*** Opening of Records for the exercise ***
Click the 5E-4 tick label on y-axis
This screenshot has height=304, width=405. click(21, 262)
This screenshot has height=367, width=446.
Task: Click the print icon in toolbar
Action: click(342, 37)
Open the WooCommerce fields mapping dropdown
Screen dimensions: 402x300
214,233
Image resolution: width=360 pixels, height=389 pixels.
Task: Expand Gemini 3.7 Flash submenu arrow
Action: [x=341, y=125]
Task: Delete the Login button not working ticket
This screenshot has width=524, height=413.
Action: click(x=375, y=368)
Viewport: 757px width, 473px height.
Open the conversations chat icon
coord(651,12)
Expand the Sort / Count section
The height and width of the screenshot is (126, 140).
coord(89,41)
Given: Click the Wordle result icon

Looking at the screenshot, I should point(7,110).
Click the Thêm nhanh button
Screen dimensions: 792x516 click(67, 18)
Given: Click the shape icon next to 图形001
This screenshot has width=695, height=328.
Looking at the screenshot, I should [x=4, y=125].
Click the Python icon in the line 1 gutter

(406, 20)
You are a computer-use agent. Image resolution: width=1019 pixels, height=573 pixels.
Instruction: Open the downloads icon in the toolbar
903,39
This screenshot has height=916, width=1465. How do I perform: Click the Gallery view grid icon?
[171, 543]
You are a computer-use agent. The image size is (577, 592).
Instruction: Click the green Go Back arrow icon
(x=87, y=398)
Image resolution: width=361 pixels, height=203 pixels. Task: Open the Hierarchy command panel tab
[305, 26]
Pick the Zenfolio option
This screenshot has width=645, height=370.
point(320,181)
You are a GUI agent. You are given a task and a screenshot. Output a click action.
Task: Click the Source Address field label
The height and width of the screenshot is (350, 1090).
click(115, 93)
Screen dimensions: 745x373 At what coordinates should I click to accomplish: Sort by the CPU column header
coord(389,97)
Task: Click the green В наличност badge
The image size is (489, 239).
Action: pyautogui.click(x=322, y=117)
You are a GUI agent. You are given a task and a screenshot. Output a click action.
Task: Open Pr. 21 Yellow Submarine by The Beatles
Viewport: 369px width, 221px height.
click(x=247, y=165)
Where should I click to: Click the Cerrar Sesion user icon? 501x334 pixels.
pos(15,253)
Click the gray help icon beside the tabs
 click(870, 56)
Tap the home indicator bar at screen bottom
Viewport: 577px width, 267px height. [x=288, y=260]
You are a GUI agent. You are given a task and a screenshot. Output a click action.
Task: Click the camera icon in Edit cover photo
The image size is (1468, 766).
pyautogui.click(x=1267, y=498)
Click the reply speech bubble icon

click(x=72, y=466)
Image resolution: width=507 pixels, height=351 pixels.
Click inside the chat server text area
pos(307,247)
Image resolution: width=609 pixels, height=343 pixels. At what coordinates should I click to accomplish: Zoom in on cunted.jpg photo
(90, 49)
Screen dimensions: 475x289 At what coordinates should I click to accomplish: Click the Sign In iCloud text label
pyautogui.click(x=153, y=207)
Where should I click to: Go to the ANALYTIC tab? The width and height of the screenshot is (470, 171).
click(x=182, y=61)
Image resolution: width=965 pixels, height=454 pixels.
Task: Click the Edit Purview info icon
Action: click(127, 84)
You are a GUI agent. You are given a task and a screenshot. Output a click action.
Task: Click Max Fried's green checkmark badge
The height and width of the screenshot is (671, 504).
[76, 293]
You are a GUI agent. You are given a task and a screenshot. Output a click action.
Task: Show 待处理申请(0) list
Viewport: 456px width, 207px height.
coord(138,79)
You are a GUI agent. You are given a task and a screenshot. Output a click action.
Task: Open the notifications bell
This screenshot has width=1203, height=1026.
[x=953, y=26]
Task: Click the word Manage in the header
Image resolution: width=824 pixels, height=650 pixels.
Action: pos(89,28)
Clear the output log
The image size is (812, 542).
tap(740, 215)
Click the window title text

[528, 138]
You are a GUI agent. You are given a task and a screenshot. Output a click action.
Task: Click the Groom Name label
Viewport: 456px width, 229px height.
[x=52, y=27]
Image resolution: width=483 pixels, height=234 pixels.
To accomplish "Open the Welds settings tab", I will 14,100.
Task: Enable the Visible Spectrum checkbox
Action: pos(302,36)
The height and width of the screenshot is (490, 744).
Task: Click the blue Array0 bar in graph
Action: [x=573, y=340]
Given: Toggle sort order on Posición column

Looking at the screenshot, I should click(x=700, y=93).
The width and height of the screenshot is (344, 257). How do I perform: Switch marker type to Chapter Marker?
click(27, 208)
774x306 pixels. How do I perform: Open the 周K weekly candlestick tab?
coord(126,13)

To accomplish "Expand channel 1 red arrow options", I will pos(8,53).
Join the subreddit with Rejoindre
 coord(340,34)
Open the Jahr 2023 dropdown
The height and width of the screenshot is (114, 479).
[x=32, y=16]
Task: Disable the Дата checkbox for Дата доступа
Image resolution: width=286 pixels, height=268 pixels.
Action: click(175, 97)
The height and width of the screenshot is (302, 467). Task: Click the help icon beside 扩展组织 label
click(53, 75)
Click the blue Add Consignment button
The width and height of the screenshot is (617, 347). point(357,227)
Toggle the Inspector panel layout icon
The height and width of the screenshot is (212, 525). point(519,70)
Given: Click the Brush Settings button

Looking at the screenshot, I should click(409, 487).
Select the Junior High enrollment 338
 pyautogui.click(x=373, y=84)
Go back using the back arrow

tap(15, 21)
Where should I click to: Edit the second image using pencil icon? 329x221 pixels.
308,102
*** Close of Records for the exercise ***
* Task requirements *
An exact transcription of all the records is needed.

* Problem solution *
Click the 5E-4 tick label on y-axis
This screenshot has height=304, width=405. click(21, 262)
This screenshot has height=367, width=446.
Task: Click the print icon in toolbar
Action: click(342, 37)
Open the WooCommerce fields mapping dropdown
Screen dimensions: 402x300
214,233
Image resolution: width=360 pixels, height=389 pixels.
Task: Expand Gemini 3.7 Flash submenu arrow
Action: [x=341, y=125]
Task: Delete the Login button not working ticket
This screenshot has width=524, height=413.
Action: click(x=375, y=368)
Viewport: 757px width, 473px height.
Open the conversations chat icon
coord(651,12)
Expand the Sort / Count section
The height and width of the screenshot is (126, 140).
coord(89,41)
Given: Click the Wordle result icon

Looking at the screenshot, I should point(7,110).
Click the Thêm nhanh button
Screen dimensions: 792x516 click(67, 18)
Given: Click the shape icon next to 图形001
This screenshot has width=695, height=328.
Looking at the screenshot, I should [x=4, y=125].
Click the Python icon in the line 1 gutter

(406, 20)
You are a computer-use agent. Image resolution: width=1019 pixels, height=573 pixels.
Instruction: Open the downloads icon in the toolbar
903,39
This screenshot has height=916, width=1465. How do I perform: Click the Gallery view grid icon?
[171, 543]
You are a computer-use agent. The image size is (577, 592).
Instruction: Click the green Go Back arrow icon
(x=87, y=398)
Image resolution: width=361 pixels, height=203 pixels. Task: Open the Hierarchy command panel tab
[305, 26]
Pick the Zenfolio option
This screenshot has width=645, height=370.
point(320,181)
You are a GUI agent. You are given a task and a screenshot. Output a click action.
Task: Click the Source Address field label
The height and width of the screenshot is (350, 1090).
click(115, 93)
Screen dimensions: 745x373 At what coordinates should I click to accomplish: Sort by the CPU column header
coord(389,97)
Task: Click the green В наличност badge
The image size is (489, 239).
Action: pyautogui.click(x=322, y=117)
You are a GUI agent. You are given a task and a screenshot. Output a click action.
Task: Open Pr. 21 Yellow Submarine by The Beatles
Viewport: 369px width, 221px height.
click(x=247, y=165)
Where should I click to: Click the Cerrar Sesion user icon? 501x334 pixels.
pos(15,253)
Click the gray help icon beside the tabs
 click(870, 56)
Tap the home indicator bar at screen bottom
Viewport: 577px width, 267px height. [x=288, y=260]
You are a GUI agent. You are given a task and a screenshot. Output a click action.
Task: Click the camera icon in Edit cover photo
The image size is (1468, 766).
pyautogui.click(x=1267, y=498)
Click the reply speech bubble icon

click(x=72, y=466)
Image resolution: width=507 pixels, height=351 pixels.
Click inside the chat server text area
pos(307,247)
Image resolution: width=609 pixels, height=343 pixels. At what coordinates should I click to accomplish: Zoom in on cunted.jpg photo
(90, 49)
Screen dimensions: 475x289 At what coordinates should I click to accomplish: Click the Sign In iCloud text label
pyautogui.click(x=153, y=207)
Where should I click to: Go to the ANALYTIC tab? The width and height of the screenshot is (470, 171).
click(x=182, y=61)
Image resolution: width=965 pixels, height=454 pixels.
Task: Click the Edit Purview info icon
Action: click(127, 84)
You are a GUI agent. You are given a task and a screenshot. Output a click action.
Task: Click Max Fried's green checkmark badge
The height and width of the screenshot is (671, 504).
[76, 293]
You are a GUI agent. You are given a task and a screenshot. Output a click action.
Task: Show 待处理申请(0) list
Viewport: 456px width, 207px height.
coord(138,79)
You are a GUI agent. You are given a task and a screenshot. Output a click action.
Task: Open the notifications bell
This screenshot has width=1203, height=1026.
[x=953, y=26]
Task: Click the word Manage in the header
Image resolution: width=824 pixels, height=650 pixels.
Action: pos(89,28)
Clear the output log
The image size is (812, 542).
tap(740, 215)
Click the window title text

[528, 138]
You are a GUI agent. You are given a task and a screenshot. Output a click action.
Task: Click the Groom Name label
Viewport: 456px width, 229px height.
[x=52, y=27]
Image resolution: width=483 pixels, height=234 pixels.
To accomplish "Open the Welds settings tab", I will 14,100.
Task: Enable the Visible Spectrum checkbox
Action: pos(302,36)
The height and width of the screenshot is (490, 744).
Task: Click the blue Array0 bar in graph
Action: [x=573, y=340]
Given: Toggle sort order on Posición column

Looking at the screenshot, I should click(x=700, y=93).
The width and height of the screenshot is (344, 257). How do I perform: Switch marker type to Chapter Marker?
click(27, 208)
774x306 pixels. How do I perform: Open the 周K weekly candlestick tab?
coord(126,13)

To accomplish "Expand channel 1 red arrow options", I will pos(8,53).
Join the subreddit with Rejoindre
 coord(340,34)
Open the Jahr 2023 dropdown
The height and width of the screenshot is (114, 479).
[x=32, y=16]
Task: Disable the Дата checkbox for Дата доступа
Image resolution: width=286 pixels, height=268 pixels.
Action: click(175, 97)
The height and width of the screenshot is (302, 467). Task: Click the help icon beside 扩展组织 label
click(53, 75)
Click the blue Add Consignment button
The width and height of the screenshot is (617, 347). point(357,227)
Toggle the Inspector panel layout icon
The height and width of the screenshot is (212, 525). point(519,70)
Given: Click the Brush Settings button

Looking at the screenshot, I should click(409, 487).
Select the Junior High enrollment 338
 pyautogui.click(x=373, y=84)
Go back using the back arrow

tap(15, 21)
Where should I click to: Edit the second image using pencil icon? 329x221 pixels.
308,102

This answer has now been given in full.